## To do
Below are several records. Retype exactly those lines running from the one with "Select the last pagination dot" through the one with "Task: Click the Selezionati: 9 header bar", end lines included, and no others.
Start of Records supplied
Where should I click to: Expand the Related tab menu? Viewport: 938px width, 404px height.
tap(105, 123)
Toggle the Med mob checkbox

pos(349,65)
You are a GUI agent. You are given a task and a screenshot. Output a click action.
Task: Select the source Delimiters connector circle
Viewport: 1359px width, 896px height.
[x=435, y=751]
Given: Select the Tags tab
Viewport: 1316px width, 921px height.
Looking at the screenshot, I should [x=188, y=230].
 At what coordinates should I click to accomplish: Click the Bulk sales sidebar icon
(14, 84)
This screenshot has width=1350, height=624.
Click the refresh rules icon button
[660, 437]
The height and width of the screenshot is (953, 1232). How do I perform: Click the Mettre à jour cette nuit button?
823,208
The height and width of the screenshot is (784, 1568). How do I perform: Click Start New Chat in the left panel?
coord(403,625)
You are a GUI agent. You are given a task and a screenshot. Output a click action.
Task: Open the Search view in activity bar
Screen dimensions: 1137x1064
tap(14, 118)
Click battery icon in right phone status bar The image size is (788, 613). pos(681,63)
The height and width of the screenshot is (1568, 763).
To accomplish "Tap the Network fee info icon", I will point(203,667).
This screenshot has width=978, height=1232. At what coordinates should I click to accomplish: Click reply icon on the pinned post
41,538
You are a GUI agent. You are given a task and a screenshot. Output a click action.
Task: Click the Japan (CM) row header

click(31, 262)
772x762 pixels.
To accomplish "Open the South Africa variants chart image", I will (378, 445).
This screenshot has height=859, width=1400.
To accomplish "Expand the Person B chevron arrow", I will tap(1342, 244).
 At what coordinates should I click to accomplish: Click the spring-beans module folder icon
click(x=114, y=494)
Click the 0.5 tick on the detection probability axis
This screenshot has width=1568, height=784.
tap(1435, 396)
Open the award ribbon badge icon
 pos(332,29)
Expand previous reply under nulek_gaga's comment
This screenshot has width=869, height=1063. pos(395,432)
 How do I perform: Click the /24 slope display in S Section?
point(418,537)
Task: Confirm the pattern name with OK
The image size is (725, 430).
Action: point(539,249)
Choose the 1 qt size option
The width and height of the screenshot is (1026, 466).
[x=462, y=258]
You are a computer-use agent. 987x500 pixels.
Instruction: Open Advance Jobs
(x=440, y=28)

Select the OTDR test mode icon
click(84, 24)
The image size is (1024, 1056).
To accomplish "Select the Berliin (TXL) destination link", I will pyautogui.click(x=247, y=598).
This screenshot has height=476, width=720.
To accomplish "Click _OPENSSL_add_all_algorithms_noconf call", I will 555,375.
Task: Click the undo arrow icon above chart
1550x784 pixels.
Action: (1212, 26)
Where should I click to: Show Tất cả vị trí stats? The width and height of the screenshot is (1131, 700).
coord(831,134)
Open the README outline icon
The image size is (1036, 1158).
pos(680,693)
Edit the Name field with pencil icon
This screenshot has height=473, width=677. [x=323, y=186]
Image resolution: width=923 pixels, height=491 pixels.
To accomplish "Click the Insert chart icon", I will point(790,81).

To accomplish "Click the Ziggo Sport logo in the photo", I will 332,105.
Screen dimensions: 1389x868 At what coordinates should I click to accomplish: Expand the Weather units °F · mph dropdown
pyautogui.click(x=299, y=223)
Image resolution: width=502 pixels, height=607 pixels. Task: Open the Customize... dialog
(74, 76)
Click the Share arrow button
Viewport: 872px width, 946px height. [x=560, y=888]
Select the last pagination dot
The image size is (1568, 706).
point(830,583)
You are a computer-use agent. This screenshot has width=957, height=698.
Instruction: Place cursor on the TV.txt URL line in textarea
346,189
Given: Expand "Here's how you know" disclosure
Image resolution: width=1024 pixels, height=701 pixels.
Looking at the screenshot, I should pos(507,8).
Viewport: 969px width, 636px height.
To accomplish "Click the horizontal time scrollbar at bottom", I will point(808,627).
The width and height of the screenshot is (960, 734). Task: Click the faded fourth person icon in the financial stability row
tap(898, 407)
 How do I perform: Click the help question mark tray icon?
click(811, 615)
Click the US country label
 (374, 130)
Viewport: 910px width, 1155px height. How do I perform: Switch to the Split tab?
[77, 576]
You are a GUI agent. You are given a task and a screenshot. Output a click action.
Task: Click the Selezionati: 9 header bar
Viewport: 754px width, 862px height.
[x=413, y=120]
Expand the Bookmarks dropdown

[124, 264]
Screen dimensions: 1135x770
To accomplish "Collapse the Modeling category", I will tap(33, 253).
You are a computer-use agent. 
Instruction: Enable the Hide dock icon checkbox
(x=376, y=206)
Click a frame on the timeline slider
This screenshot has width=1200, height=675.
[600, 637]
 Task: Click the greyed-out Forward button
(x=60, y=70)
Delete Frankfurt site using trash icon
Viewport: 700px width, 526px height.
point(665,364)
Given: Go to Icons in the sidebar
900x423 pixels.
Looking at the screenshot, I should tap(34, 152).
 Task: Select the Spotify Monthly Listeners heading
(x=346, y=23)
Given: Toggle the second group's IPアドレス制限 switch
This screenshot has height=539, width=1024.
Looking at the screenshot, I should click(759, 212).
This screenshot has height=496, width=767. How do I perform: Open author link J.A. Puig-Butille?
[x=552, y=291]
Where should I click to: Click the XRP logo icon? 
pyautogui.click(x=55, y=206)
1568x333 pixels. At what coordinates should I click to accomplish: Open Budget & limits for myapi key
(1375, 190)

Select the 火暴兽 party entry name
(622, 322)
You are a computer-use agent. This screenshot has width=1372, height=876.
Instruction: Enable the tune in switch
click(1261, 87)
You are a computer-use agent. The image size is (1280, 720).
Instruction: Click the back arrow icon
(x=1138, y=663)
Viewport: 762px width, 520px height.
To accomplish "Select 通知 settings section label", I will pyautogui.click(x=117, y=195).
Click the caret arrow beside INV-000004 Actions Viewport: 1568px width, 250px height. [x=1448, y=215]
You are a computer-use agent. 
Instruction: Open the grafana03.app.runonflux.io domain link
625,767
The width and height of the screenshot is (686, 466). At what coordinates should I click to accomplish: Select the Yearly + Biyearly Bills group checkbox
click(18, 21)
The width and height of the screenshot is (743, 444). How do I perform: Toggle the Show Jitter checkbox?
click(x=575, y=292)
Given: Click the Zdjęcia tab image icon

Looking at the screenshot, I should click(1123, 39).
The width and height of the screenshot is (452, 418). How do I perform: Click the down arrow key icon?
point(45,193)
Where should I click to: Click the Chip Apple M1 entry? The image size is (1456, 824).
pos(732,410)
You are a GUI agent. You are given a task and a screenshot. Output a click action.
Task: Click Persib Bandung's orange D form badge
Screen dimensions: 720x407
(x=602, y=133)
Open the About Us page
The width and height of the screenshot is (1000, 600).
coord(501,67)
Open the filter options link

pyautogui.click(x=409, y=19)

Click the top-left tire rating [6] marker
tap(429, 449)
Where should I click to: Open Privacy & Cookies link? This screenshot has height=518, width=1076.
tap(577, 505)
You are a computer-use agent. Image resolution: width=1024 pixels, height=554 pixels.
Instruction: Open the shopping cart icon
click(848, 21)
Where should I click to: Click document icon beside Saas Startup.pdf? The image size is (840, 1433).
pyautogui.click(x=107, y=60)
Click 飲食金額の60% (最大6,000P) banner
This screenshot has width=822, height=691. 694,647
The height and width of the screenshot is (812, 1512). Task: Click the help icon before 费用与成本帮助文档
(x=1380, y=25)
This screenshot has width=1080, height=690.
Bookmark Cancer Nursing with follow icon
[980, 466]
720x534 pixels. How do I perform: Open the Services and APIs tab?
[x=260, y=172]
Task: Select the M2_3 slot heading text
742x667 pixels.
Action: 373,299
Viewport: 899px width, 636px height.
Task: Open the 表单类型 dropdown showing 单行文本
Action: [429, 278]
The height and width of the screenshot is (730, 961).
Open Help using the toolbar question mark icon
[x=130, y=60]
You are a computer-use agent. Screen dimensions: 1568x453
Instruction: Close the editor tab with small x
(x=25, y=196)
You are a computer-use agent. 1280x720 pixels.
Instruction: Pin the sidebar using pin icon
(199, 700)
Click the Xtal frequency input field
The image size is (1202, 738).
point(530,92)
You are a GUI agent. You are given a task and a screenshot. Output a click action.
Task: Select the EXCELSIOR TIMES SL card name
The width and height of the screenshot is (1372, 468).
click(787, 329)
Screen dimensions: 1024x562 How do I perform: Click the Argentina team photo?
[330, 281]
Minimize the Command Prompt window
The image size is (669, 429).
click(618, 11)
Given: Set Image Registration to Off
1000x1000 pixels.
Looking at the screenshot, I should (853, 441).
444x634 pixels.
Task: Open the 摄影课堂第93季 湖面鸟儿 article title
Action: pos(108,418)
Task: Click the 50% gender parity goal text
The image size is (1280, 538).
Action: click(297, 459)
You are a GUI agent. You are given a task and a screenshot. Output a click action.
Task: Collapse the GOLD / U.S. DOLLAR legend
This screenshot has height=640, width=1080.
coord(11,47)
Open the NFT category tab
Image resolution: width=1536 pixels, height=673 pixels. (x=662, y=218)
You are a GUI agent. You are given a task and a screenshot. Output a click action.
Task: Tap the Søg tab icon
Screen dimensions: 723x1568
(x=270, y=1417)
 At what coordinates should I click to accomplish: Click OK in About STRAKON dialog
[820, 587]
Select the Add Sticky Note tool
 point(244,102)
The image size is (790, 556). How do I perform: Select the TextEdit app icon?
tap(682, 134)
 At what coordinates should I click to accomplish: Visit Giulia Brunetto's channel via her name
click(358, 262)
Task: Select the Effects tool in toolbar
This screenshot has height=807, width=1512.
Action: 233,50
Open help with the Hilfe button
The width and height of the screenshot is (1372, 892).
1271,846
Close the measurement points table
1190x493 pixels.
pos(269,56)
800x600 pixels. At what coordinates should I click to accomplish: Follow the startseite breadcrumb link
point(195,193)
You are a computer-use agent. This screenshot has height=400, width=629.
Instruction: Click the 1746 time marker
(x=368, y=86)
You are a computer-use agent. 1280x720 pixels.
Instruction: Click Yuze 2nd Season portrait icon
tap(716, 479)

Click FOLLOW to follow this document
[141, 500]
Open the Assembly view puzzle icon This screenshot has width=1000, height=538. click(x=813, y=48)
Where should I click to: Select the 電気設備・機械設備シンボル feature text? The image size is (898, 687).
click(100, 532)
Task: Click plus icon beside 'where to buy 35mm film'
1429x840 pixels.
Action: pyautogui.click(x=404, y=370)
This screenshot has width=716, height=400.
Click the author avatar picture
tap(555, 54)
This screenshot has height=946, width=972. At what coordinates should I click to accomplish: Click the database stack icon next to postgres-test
End of Records supplied
## Finished exercise
Select the last pagination dot
The image size is (1568, 706).
point(830,583)
You are a computer-use agent. This screenshot has width=957, height=698.
Instruction: Place cursor on the TV.txt URL line in textarea
346,189
Given: Expand "Here's how you know" disclosure
Image resolution: width=1024 pixels, height=701 pixels.
Looking at the screenshot, I should pos(507,8).
Viewport: 969px width, 636px height.
To accomplish "Click the horizontal time scrollbar at bottom", I will point(808,627).
The width and height of the screenshot is (960, 734). Task: Click the faded fourth person icon in the financial stability row
tap(898, 407)
 How do I perform: Click the help question mark tray icon?
click(811, 615)
Click the US country label
 (374, 130)
Viewport: 910px width, 1155px height. How do I perform: Switch to the Split tab?
[77, 576]
You are a GUI agent. You are given a task and a screenshot. Output a click action.
Task: Click the Selezionati: 9 header bar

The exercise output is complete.